Every office agency seems to have released figures recently that point towards increased occupier uptake and rising rent levels.

Steve Jude

The message coming from the sector is unequivocal: it is a building owner’s market. Is this really the case though, or are occupiers starting to call
the shots?

The answer is that it is probably a bit of both. Yes, regional office take-up is increasing steadily, rents in prime areas of London are setting new records and permitted development rights have led to a reduction in secondhand stock to fuel competition for space. Yet, while all of this points to the balance of control firmly being on the side of the building owners, there is a growing feeling that they are having to do more to meet changing occupier needs.

The serviced office sector is increasingly in the spotlight for being able to provide a range of models for owners of secondhand office stock that generates cash for owners and provides flexibility for small businesses.

Not every model is going to be right for every building owner or asset - the important thing is that they are being given options. But it is not just flexibility that occupiers are calling for, and getting. Building owners need to provide the ability to cope with the latest technologies, they need to offer the fastest broadband speeds and they need to demonstrate an ability to grow with an occupier to keep them in the long term.
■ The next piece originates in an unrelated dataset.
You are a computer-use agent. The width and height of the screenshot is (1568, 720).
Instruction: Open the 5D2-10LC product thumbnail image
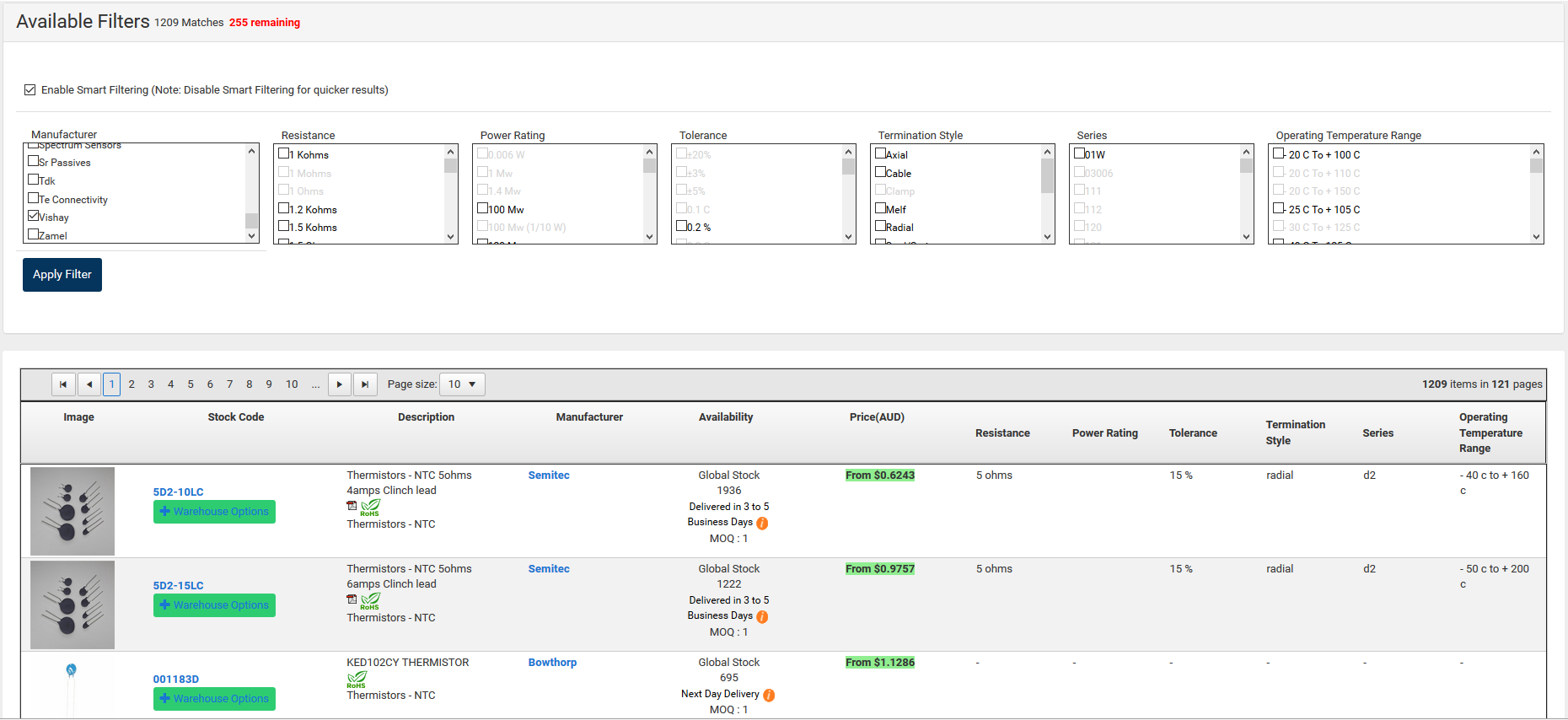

Just last week, a study of the technology start-up sector found businesses were starting to move away from London hubs because of poor broadband speeds, high rents and a lack of suitable office space.

London is ranked 26th in the global table of broadband speed - this is a major competitive disadvantage. This is not just going to be a stance held exclusively by the tech world. Private-sector employment in the UK has been increasing, meaning a greater need for desk spaces, but the majority of this comes from start-ups and SMEs, meaning it isn’t a case of squeezing an extra couple of desks into a big floor plate.

The majority of building owners are not sitting there with endless amounts of grade-A office space that the big corporates are clambering over each other to occupy. Instead they have assets that are under-occupied and overlooked by the big corporates.

At the moment, they are on the back foot and unless they make the changes needed to give occupiers what they want, they will stay that way. If they want to be able to control the demand on their assets and ensure they are attracting enough interest to be in charge of their own destiny, then they need to start by looking at what is wrong with their offering, not what is wrong with the market.

The word “coalition” is trending, but maybe, politics aside, it is this collaborative approach that we need to see in the office sector, with less talk about whose market it is and who controls whom, and more focus on two parties coming up with a solution that will work for building owners and occupiers. Without that, we could have a hung sector.